**DATA**
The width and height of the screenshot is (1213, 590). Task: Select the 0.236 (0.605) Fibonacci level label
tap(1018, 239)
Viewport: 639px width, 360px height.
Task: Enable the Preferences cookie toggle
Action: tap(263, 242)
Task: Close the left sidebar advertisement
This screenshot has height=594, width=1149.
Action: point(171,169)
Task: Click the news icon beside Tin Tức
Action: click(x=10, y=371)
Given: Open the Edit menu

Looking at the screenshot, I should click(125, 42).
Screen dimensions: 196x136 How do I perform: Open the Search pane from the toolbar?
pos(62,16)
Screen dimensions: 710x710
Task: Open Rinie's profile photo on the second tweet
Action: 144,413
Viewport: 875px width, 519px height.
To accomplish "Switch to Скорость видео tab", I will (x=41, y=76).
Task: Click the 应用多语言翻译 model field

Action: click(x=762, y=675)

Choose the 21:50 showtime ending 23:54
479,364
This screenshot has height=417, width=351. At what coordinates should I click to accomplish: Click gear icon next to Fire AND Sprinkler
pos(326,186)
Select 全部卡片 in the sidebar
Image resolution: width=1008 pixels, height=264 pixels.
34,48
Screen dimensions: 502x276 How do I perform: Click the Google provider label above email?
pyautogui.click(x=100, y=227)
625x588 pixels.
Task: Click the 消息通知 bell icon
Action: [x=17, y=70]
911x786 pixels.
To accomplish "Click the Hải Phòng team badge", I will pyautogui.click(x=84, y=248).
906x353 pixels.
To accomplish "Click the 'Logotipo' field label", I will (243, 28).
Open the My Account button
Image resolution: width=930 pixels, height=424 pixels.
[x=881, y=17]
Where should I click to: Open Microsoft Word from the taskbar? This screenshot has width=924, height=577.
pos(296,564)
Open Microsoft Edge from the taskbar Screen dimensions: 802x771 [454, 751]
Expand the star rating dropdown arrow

**ABOUT THIS EXERCISE**
Reproduce all lines from the records above that include the word "will".

**SOLUTION FOR THIS EXERCISE**
To accomplish "Switch to Скорость видео tab", I will (x=41, y=76).
To accomplish "Click the Hải Phòng team badge", I will pyautogui.click(x=84, y=248).
To accomplish "Click the 'Logotipo' field label", I will (243, 28).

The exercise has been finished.